12/07/2002 - Beatrice Delbaer
Une journée au zoo

Anvers, 11H30.

L'enveloppe était posée sur la table basse. Il l'ouvrit pour la quatrième fois. La photo, les mêmes commentaires que d'habitude, le lieu où devait se dérouler « l'opération ». Pour une fois, c'était un endroit qu'il trouvait incongru. Un zoo. Il comprit que c'était le seul endroit où la cible serait vulnérable. Le service d'ordre serait toujours aussi important, mais il y aurait aussi beaucoup de monde. Comme toujours quand il faisait beau !

Le rendez-vous était prévu dans 2H30, il ferait mieux de s'habiller et d’aller repérer les lieux. La dernière fois où il avait mis les pieds dans un zoo remontait aux calendes grecques.

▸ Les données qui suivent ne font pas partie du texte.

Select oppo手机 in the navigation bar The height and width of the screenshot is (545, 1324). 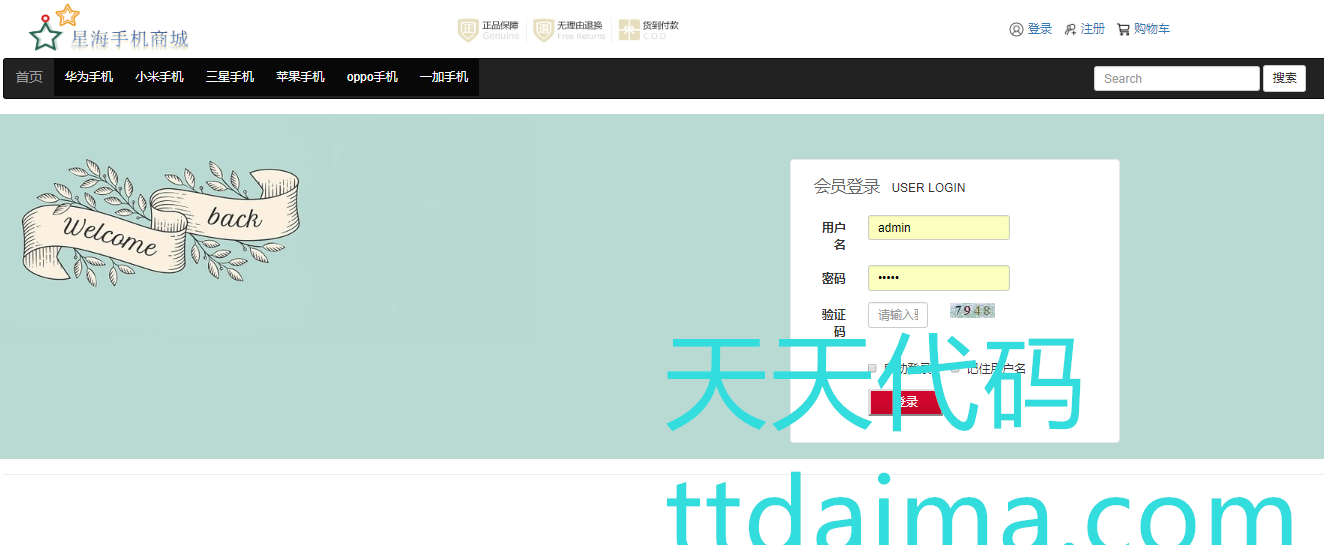tap(372, 78)
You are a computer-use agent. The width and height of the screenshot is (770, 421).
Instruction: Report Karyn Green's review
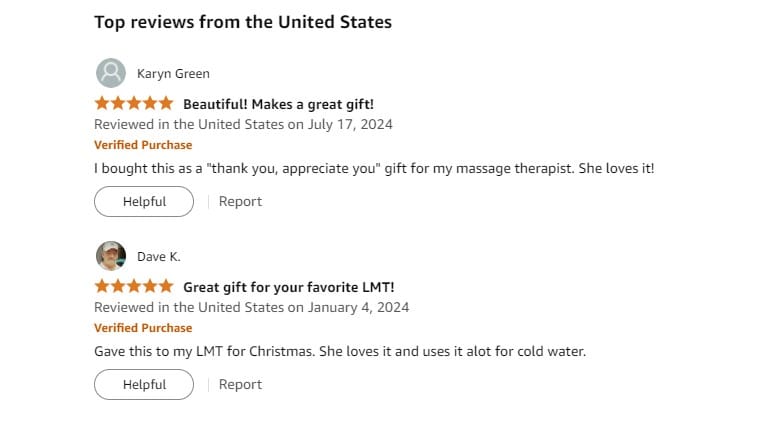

Le trajet en voiture ne lui prit que 20 minutes. Il lui restait assez de temps pour régler tous les détails. Rien ne vaut un revolver muni d'un silencieux, les cris des animaux couvriraient, sans problème, le bruit déjà assourdi de la détonation.

Il se promena comme un vulgaire touriste, ça le calmait. Quoi qu'il n'ait jamais eu de problème de stress. Un boulot est un boulot. Et c'était quand même plus facile de gagner 50.000 euros en 2 ou 3 heures plutôt que de travailler pour les avoir. Tuer ne l'avait jamais dérangé. Dommage qu'il ait raté toutes les guerres, il aurait pu montrer toute l'étendue de son talent. Enfin, heureusement qu'il y aura toujours des hommes, comme ce politicard pourri, pour faire appel à lui pour éliminer un rival. Ça l'ennuyait un peu de tuer un ministre, mais le salaire proposé l'aiderait à étouffer ses réticences.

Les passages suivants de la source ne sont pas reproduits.